# GRF 2011 total pageviews



## Noxx (Jan 4, 2012)

Here is the chart for 2011:

Impressive !

http://imageshack.us/photo/my-images/51/grf2011pageviews.jpg


----------



## Anonymous (Jan 4, 2012)

Very Impressive.


----------



## rusty (Jan 4, 2012)

Noxx said:


> Here is the chart for 2011:
> 
> Impressive !



Very.


----------



## Anonymous (Jan 4, 2012)

Thanks Gil,
I just finished converting it,when I saw you posted it.....lol.


----------



## Claudie (Jan 7, 2012)

Has anyone compared this chart with the price of Gold?


----------



## kuma (Jan 11, 2012)

Hi Claudie , how are tricks?
I hope your all well! :mrgreen: 



Claudie said:


> Has anyone compared this chart with the price of Gold?

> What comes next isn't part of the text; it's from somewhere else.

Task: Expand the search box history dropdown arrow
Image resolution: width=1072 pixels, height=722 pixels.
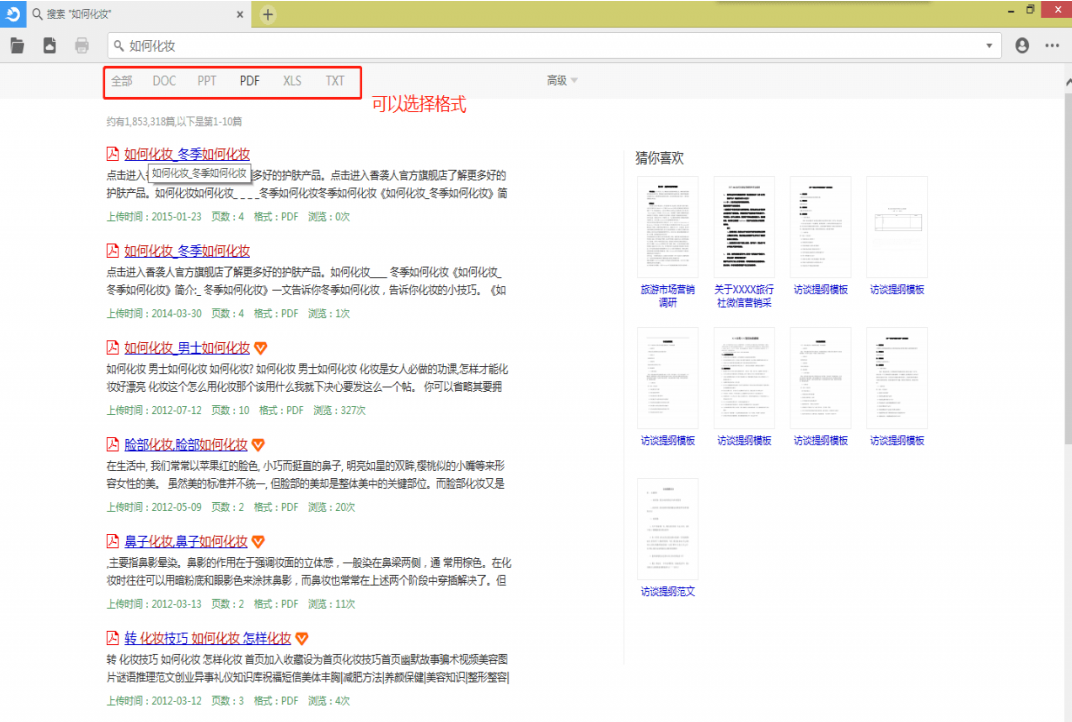Action: pos(989,46)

I thought that that was a good question , it does seem to correlate from about June onwards! :lol: 
I don't know how to save a screen *shot* , but heres a link to a chart on a site that I look at occasionaly to see what the markets are up to , just click on the " Year " box at the bottom of the chart ;

http://www.bullionbypost.co.uk/gold-price-charts/

All the best and kind regards ,
Chris :mrgreen:

Edit ; Right click the link above and click " Open in a new window " , then you can compare the charts side by side , 8)


----------